Among the entries below, copy only the span from the line containing "Where should I click to: Select" through the line containing "Where should I click to: Open sparmar@gep.com". Do so exactly, and skip the pictures.

● **RECORDS**

----------

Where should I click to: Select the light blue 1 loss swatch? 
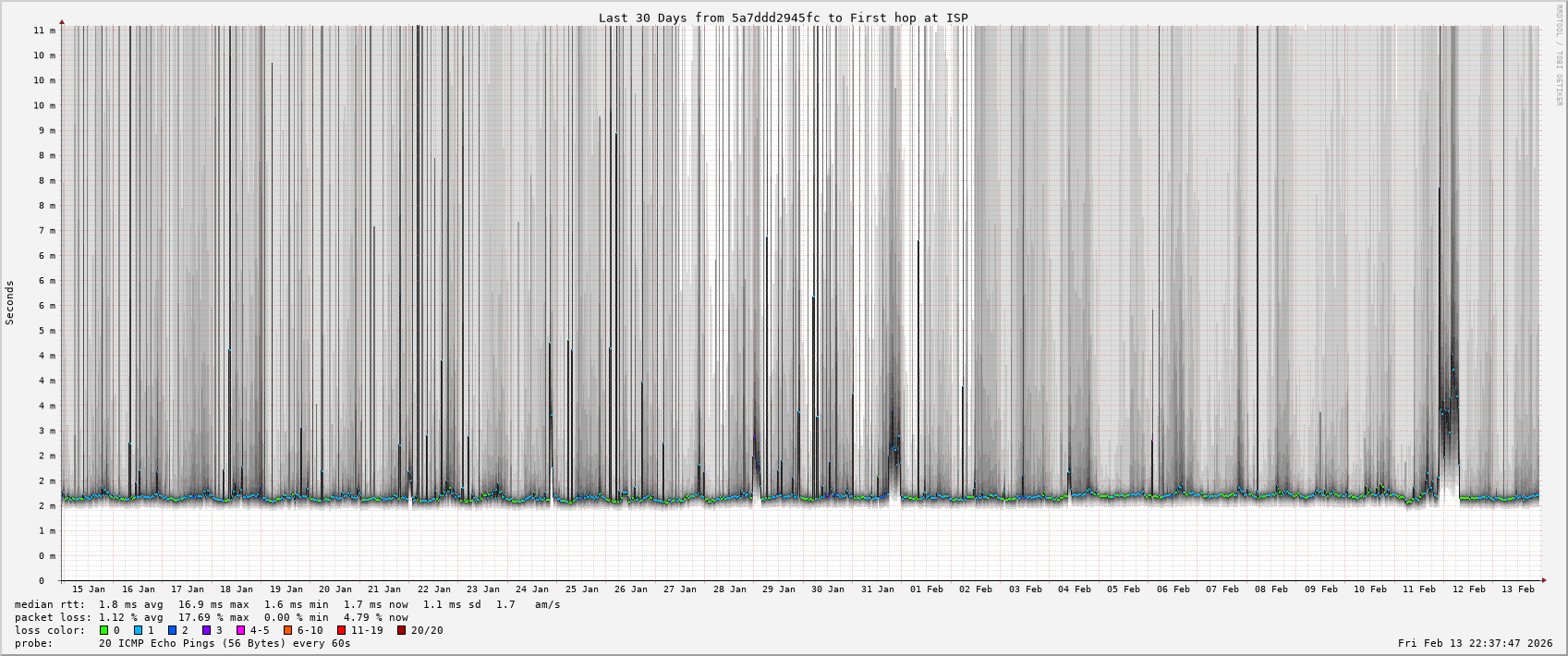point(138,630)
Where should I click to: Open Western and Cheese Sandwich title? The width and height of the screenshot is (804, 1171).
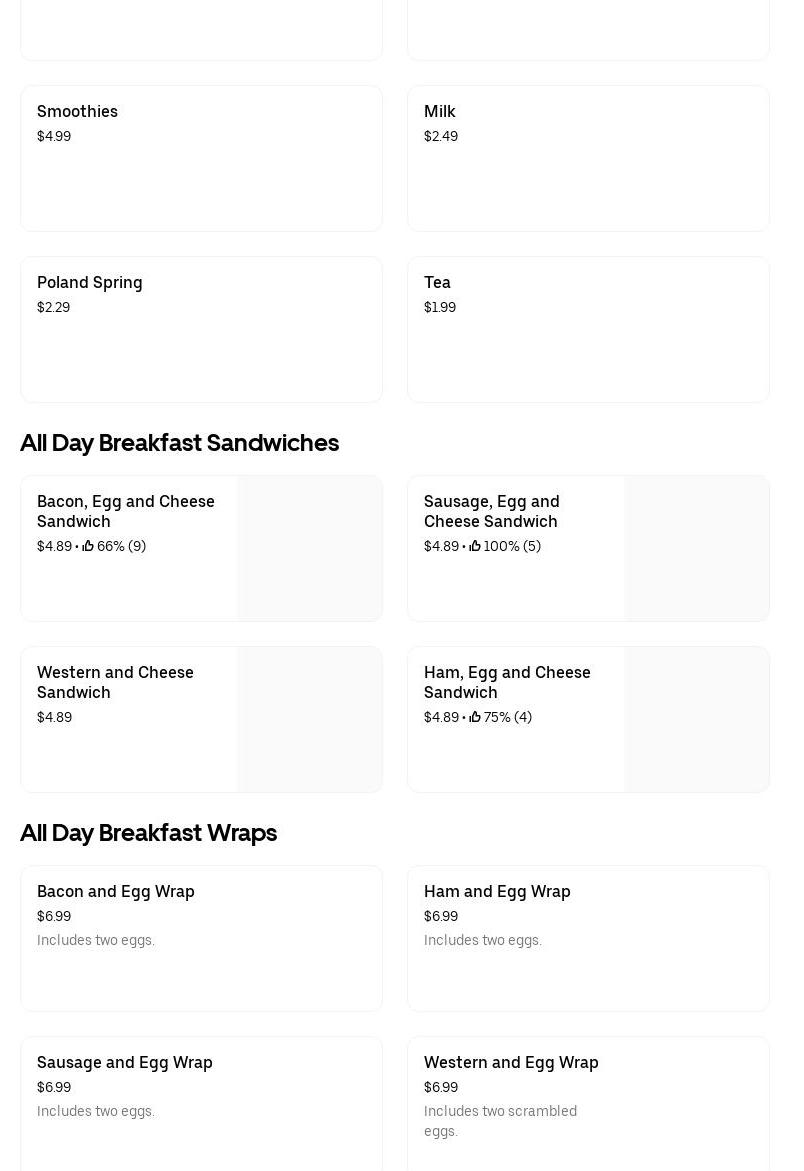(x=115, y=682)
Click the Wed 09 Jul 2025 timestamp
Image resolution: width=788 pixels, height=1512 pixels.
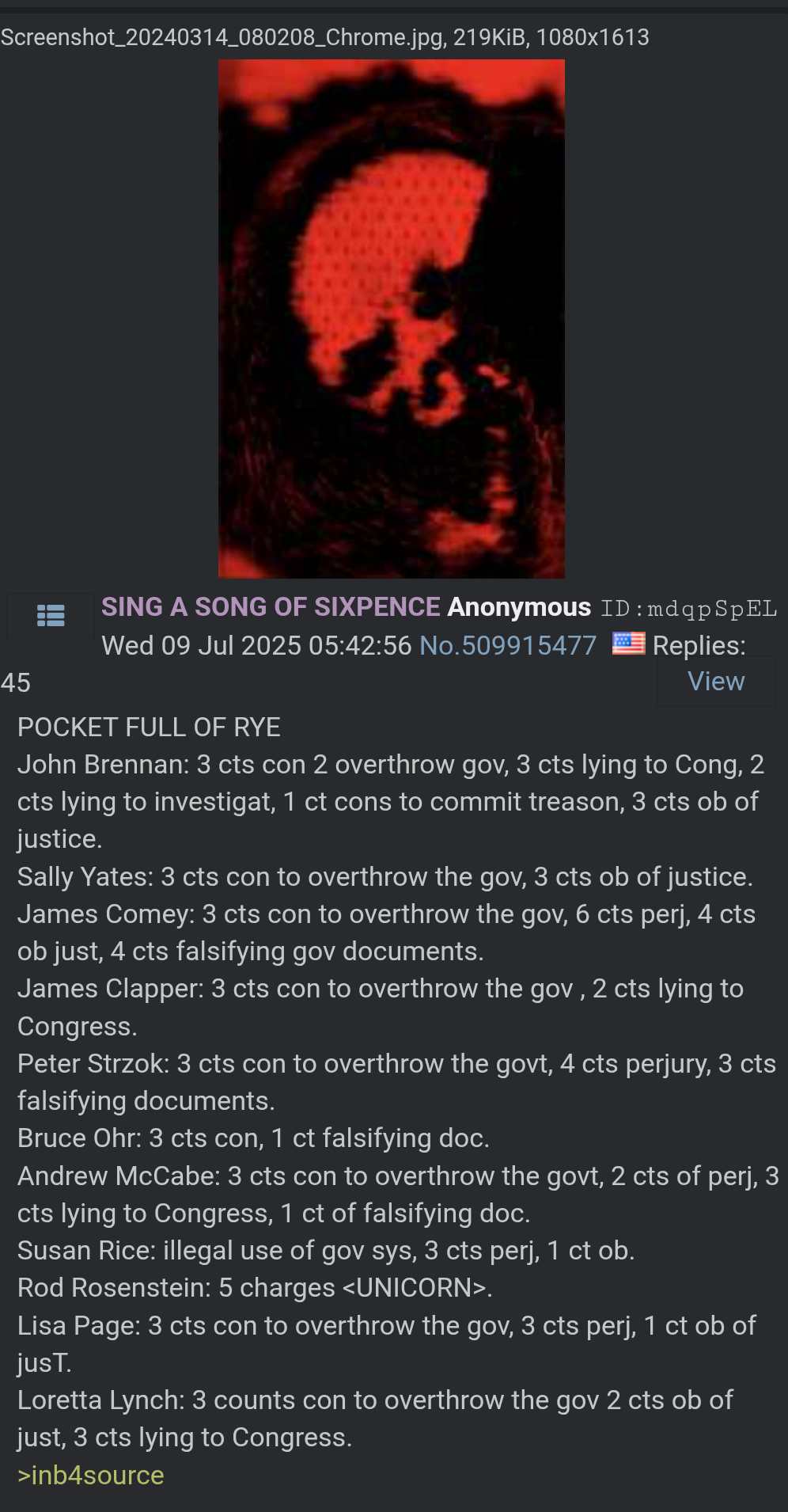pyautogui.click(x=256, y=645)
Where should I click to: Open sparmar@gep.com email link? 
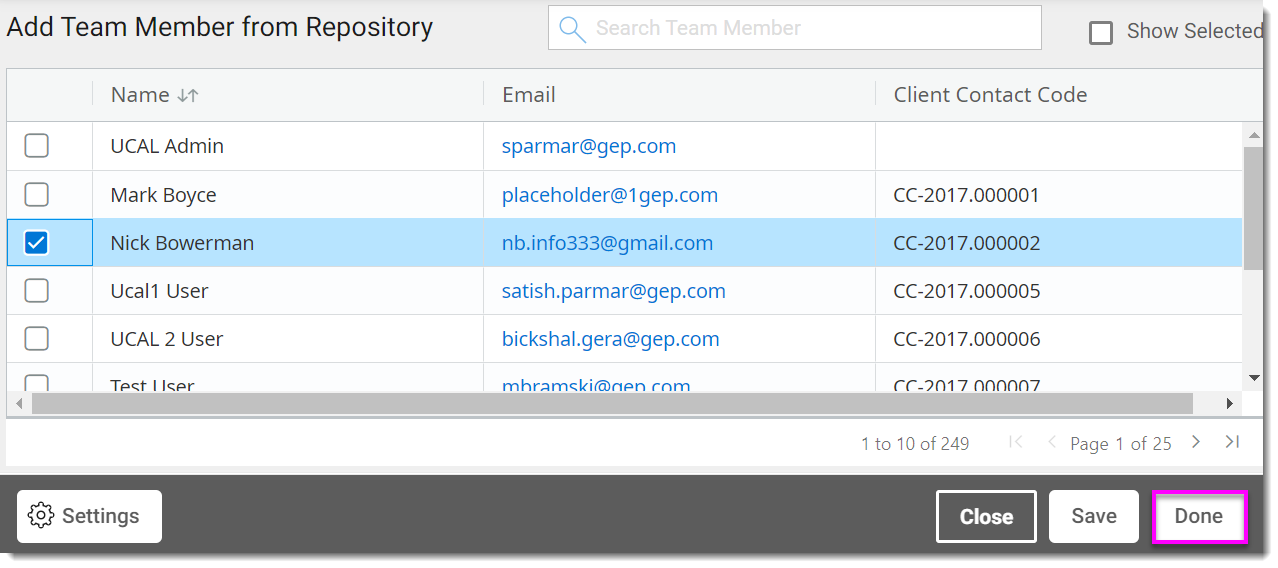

----------

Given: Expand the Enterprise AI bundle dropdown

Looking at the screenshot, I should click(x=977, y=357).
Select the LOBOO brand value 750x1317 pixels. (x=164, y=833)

----------

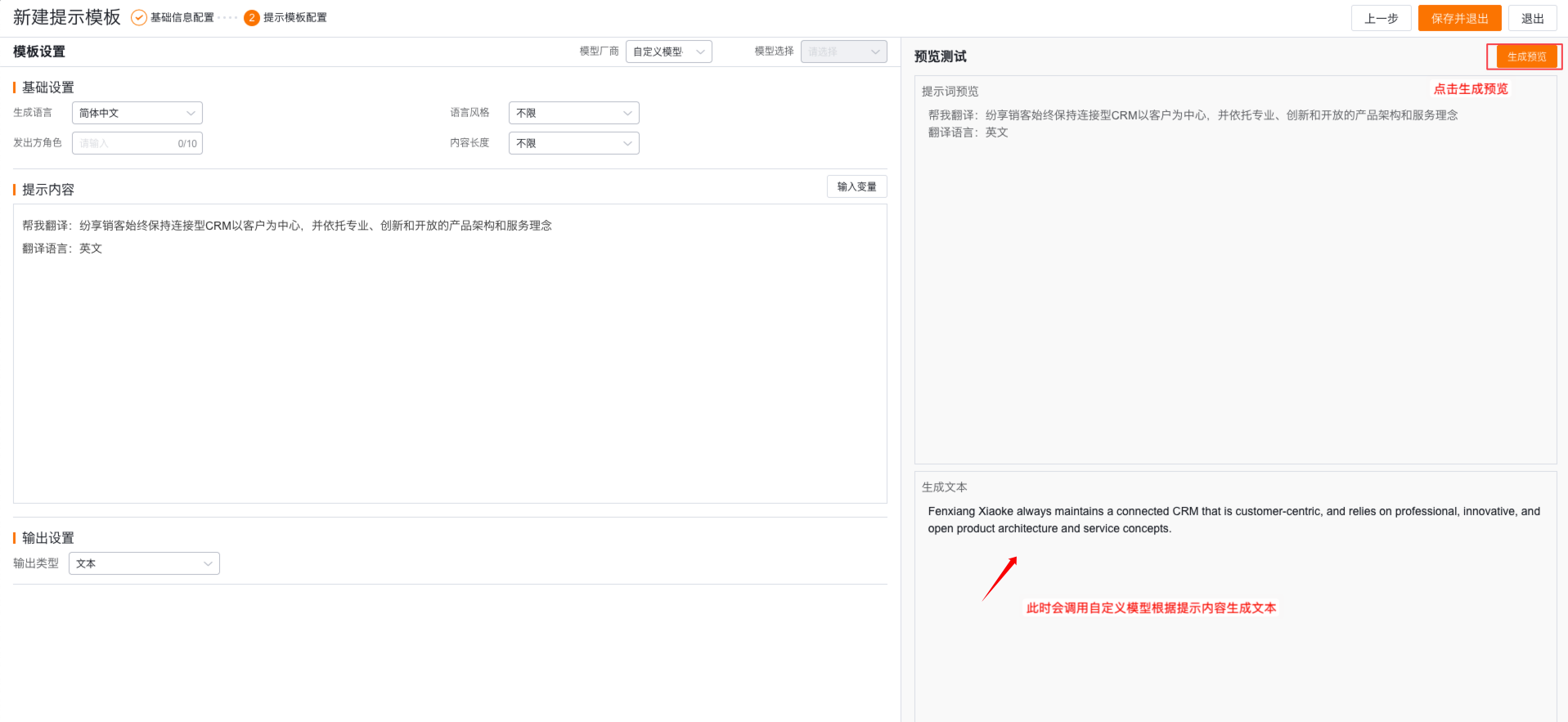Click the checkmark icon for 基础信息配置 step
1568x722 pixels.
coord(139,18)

----------

● **OUTPUT BELOW**
Where should I click to: Select the light blue 1 loss swatch? 
point(138,630)
Where should I click to: Open Western and Cheese Sandwich title? The width and height of the screenshot is (804, 1171).
(x=115, y=682)
Click the Wed 09 Jul 2025 timestamp
Image resolution: width=788 pixels, height=1512 pixels.
pyautogui.click(x=256, y=645)
Where should I click to: Open sparmar@gep.com email link? 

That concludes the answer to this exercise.